YOUR ASSIGNMENT -
Copy nothing but the lines running from the one containing "Viewport: 465px width, 556px" through the end of the listing below. Drop the pictures.

RECORD EXTRACTS -

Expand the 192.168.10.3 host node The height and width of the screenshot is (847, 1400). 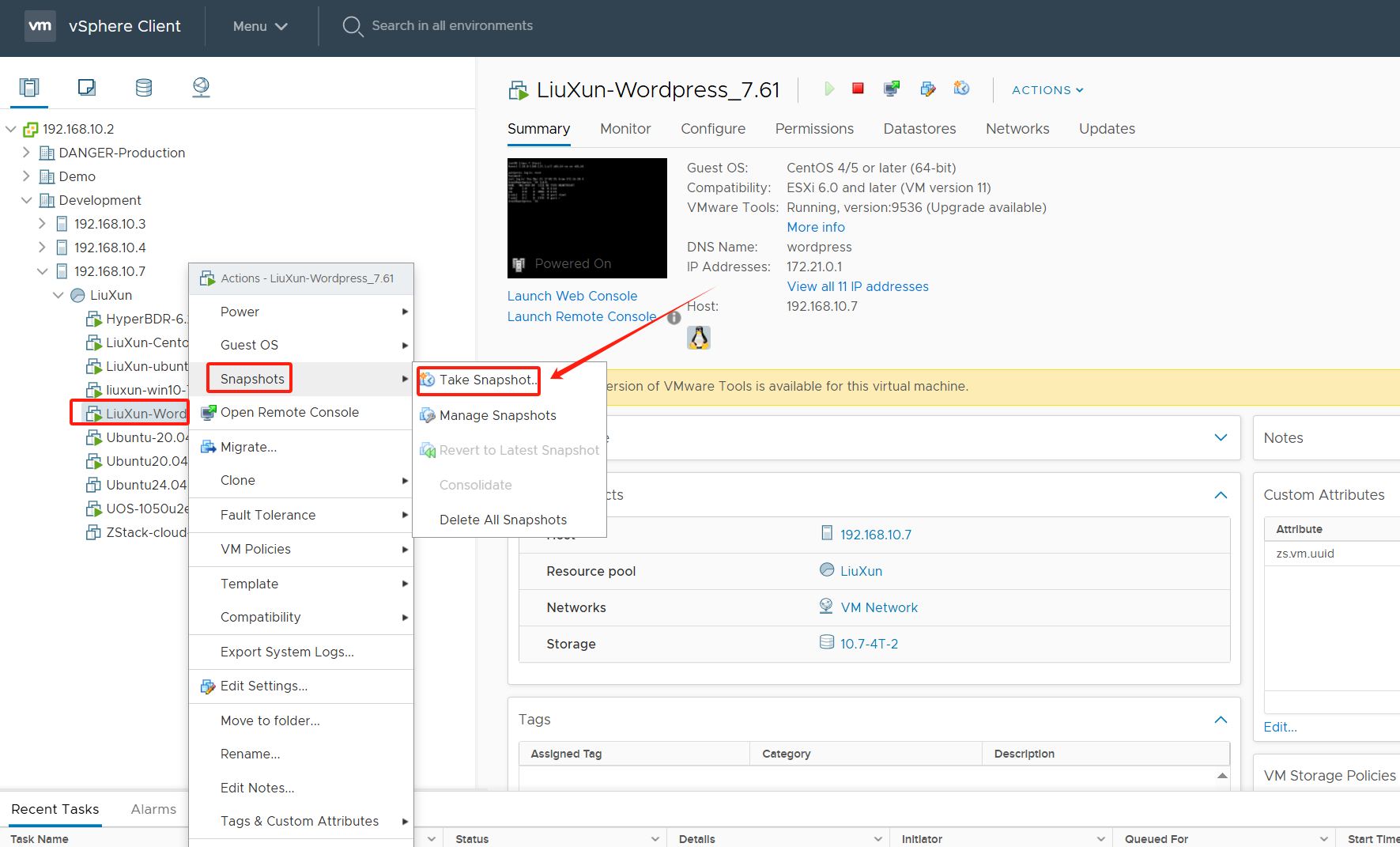(42, 224)
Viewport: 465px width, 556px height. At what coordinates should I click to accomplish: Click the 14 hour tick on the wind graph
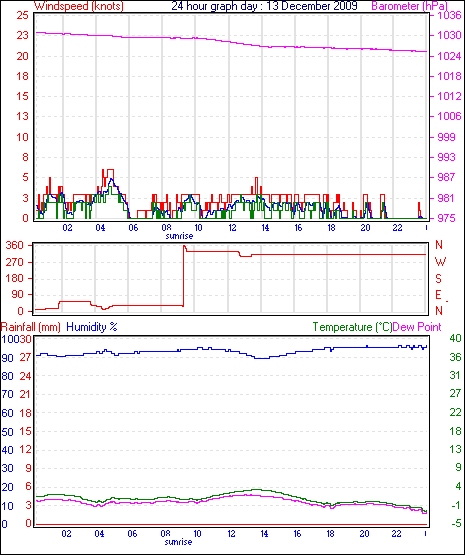tap(265, 228)
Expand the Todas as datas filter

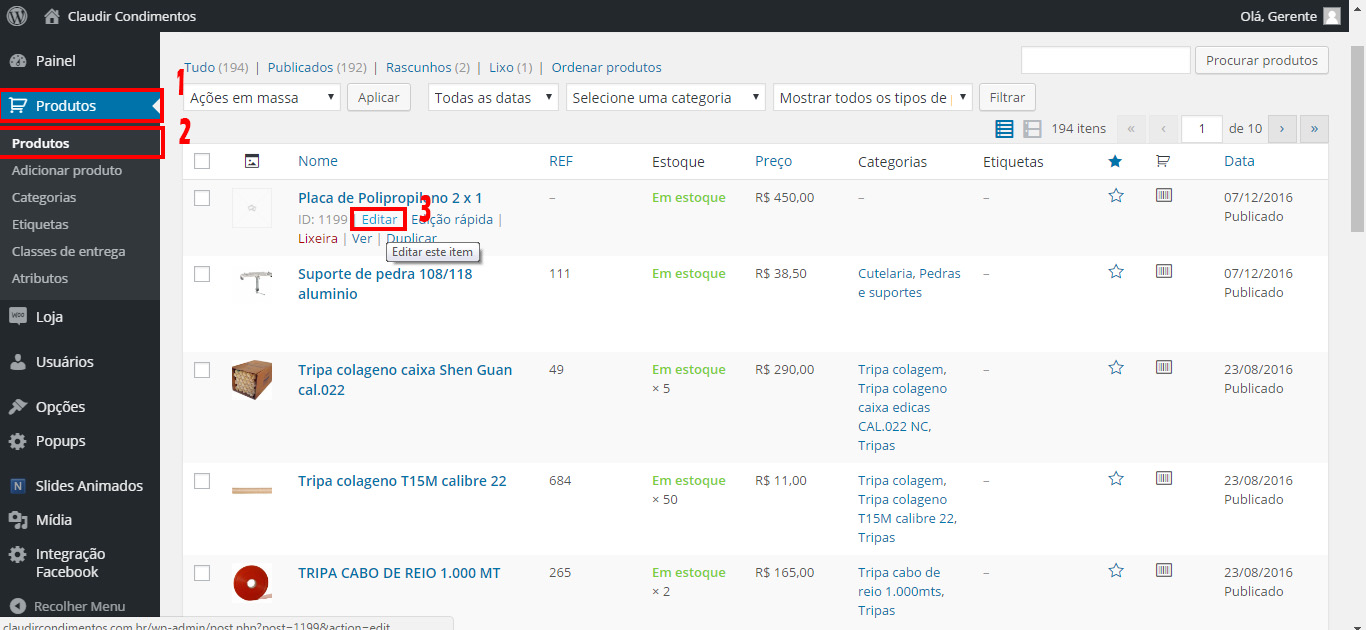(494, 98)
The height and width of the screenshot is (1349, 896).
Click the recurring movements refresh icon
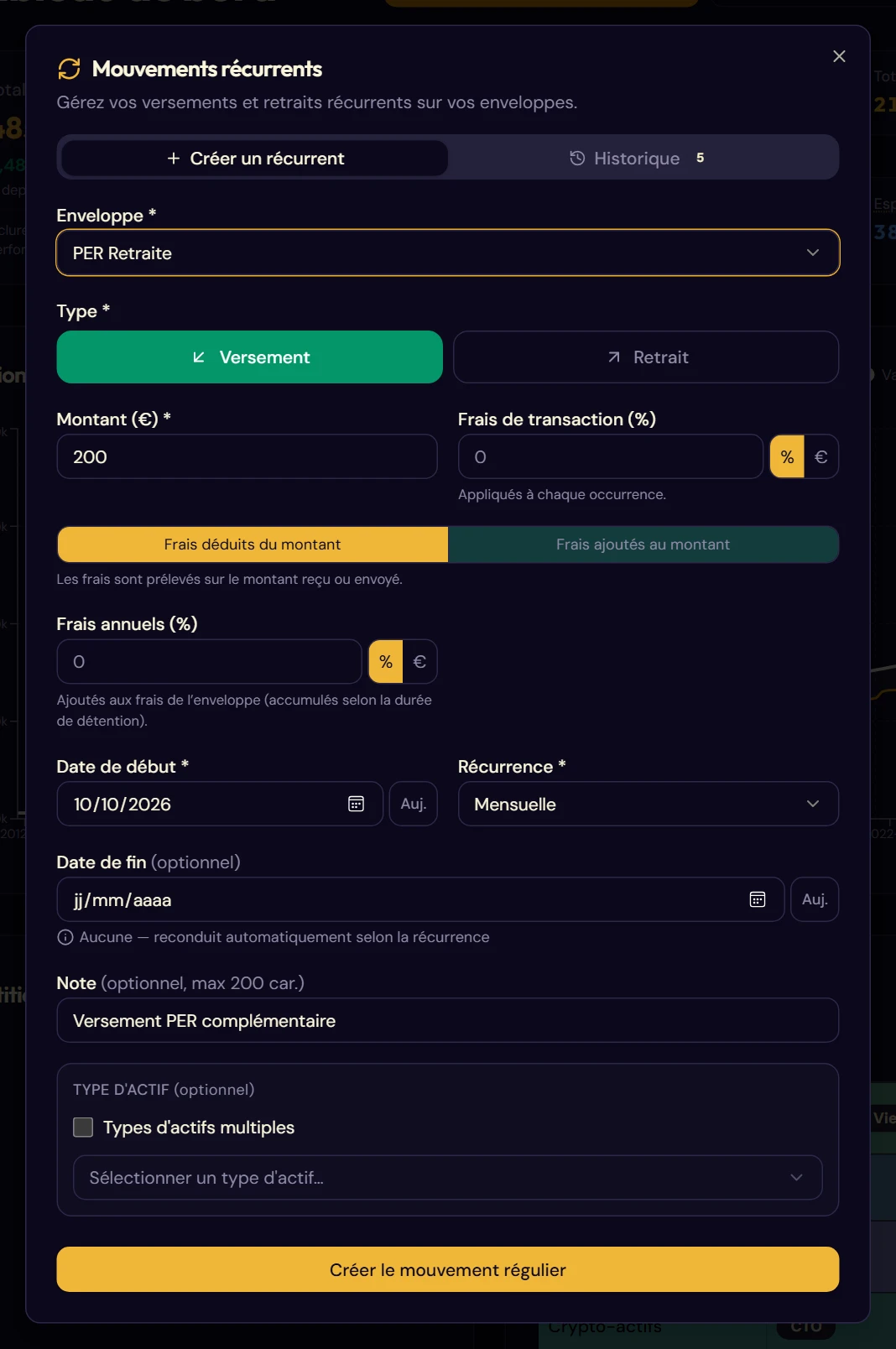(x=69, y=69)
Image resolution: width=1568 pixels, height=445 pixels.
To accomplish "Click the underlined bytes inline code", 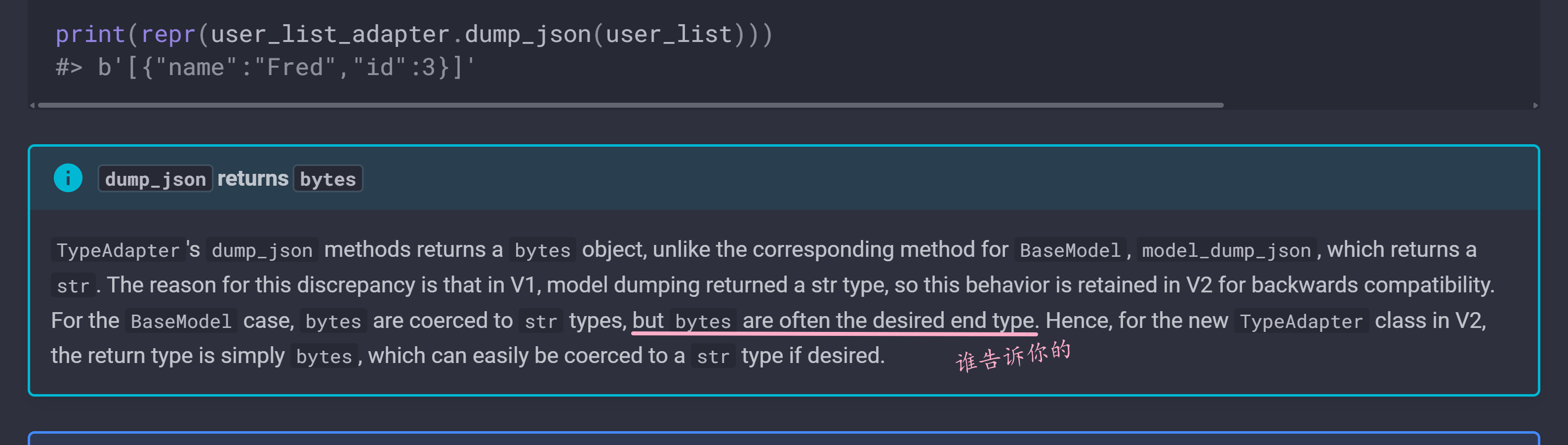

ANSWER TO THE EXERCISE -
Viewport: 465px width, 556px height. At what coordinates should I click to accomplish: Click the 14 hour tick on the wind graph
tap(265, 228)
Expand the Todas as datas filter

(494, 98)
The height and width of the screenshot is (1349, 896).
Click the recurring movements refresh icon
(x=69, y=69)
Image resolution: width=1568 pixels, height=445 pixels.
To accomplish "Click the underlined bytes inline code", 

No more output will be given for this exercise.